**TASK REQUIREMENTS:** From the first line to the last, return the data exactly as it stands.
DATASET CONTENT Block Start
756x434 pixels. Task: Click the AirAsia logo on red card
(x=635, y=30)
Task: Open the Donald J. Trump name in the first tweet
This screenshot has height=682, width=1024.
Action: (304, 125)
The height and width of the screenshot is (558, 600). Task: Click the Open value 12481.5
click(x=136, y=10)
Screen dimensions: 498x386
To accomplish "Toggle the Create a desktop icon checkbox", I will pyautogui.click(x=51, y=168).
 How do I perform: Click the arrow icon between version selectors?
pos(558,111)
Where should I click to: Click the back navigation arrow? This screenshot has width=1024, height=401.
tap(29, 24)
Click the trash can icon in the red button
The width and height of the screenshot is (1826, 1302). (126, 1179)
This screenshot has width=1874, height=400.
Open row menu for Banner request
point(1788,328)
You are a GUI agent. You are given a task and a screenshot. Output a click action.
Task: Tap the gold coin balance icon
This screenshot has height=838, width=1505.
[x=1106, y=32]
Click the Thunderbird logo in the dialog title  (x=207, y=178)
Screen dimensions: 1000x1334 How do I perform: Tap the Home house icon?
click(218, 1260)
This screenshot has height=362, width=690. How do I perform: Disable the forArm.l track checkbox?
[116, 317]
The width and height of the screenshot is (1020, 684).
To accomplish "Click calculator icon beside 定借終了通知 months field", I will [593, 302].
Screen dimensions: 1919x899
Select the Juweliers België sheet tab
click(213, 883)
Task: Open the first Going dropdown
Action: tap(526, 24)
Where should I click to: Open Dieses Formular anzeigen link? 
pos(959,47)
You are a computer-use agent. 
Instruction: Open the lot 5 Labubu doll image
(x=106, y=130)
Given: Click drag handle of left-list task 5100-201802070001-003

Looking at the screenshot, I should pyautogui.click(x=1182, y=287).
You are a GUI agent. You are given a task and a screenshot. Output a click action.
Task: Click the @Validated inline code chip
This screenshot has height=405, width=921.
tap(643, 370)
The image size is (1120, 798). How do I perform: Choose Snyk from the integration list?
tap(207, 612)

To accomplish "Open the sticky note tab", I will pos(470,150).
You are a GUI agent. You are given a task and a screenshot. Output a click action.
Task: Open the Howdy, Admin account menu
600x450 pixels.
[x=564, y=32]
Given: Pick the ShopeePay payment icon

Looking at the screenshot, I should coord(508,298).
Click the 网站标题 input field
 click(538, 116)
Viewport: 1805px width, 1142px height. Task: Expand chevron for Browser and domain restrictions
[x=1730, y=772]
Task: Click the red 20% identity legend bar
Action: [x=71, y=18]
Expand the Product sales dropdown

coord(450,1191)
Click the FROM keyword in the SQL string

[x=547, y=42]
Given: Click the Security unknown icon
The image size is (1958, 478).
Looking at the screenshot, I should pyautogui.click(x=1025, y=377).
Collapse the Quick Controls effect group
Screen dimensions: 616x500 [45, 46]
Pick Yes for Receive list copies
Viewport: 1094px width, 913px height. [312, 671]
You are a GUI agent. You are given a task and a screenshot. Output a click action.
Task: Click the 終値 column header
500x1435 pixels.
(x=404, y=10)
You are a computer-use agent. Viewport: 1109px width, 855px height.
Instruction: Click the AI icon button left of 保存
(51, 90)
DATASET CONTENT Block End
**RESPONSE TO THE TASK:**
756x434 pixels. Task: Click the AirAsia logo on red card
(x=635, y=30)
Task: Open the Donald J. Trump name in the first tweet
This screenshot has height=682, width=1024.
Action: (304, 125)
The height and width of the screenshot is (558, 600). Task: Click the Open value 12481.5
click(x=136, y=10)
Screen dimensions: 498x386
To accomplish "Toggle the Create a desktop icon checkbox", I will pyautogui.click(x=51, y=168).
 How do I perform: Click the arrow icon between version selectors?
pos(558,111)
Where should I click to: Click the back navigation arrow? This screenshot has width=1024, height=401.
tap(29, 24)
Click the trash can icon in the red button
The width and height of the screenshot is (1826, 1302). (126, 1179)
This screenshot has width=1874, height=400.
Open row menu for Banner request
point(1788,328)
You are a GUI agent. You are given a task and a screenshot. Output a click action.
Task: Tap the gold coin balance icon
This screenshot has height=838, width=1505.
[x=1106, y=32]
Click the Thunderbird logo in the dialog title  (x=207, y=178)
Screen dimensions: 1000x1334 How do I perform: Tap the Home house icon?
click(218, 1260)
This screenshot has height=362, width=690. How do I perform: Disable the forArm.l track checkbox?
[116, 317]
The width and height of the screenshot is (1020, 684).
To accomplish "Click calculator icon beside 定借終了通知 months field", I will [593, 302].
Screen dimensions: 1919x899
Select the Juweliers België sheet tab
click(213, 883)
Task: Open the first Going dropdown
Action: tap(526, 24)
Where should I click to: Open Dieses Formular anzeigen link? 
pos(959,47)
You are a computer-use agent. 
Instruction: Open the lot 5 Labubu doll image
(x=106, y=130)
Given: Click drag handle of left-list task 5100-201802070001-003

Looking at the screenshot, I should pyautogui.click(x=1182, y=287).
You are a GUI agent. You are given a task and a screenshot. Output a click action.
Task: Click the @Validated inline code chip
This screenshot has height=405, width=921.
tap(643, 370)
The image size is (1120, 798). How do I perform: Choose Snyk from the integration list?
tap(207, 612)

To accomplish "Open the sticky note tab", I will pos(470,150).
You are a GUI agent. You are given a task and a screenshot. Output a click action.
Task: Open the Howdy, Admin account menu
600x450 pixels.
[x=564, y=32]
Given: Pick the ShopeePay payment icon

Looking at the screenshot, I should coord(508,298).
Click the 网站标题 input field
 click(538, 116)
Viewport: 1805px width, 1142px height. Task: Expand chevron for Browser and domain restrictions
[x=1730, y=772]
Task: Click the red 20% identity legend bar
Action: [x=71, y=18]
Expand the Product sales dropdown

coord(450,1191)
Click the FROM keyword in the SQL string

[x=547, y=42]
Given: Click the Security unknown icon
The image size is (1958, 478).
Looking at the screenshot, I should pyautogui.click(x=1025, y=377).
Collapse the Quick Controls effect group
Screen dimensions: 616x500 [45, 46]
Pick Yes for Receive list copies
Viewport: 1094px width, 913px height. [312, 671]
You are a GUI agent. You are given a task and a screenshot. Output a click action.
Task: Click the 終値 column header
500x1435 pixels.
(x=404, y=10)
You are a computer-use agent. Viewport: 1109px width, 855px height.
Instruction: Click the AI icon button left of 保存
(51, 90)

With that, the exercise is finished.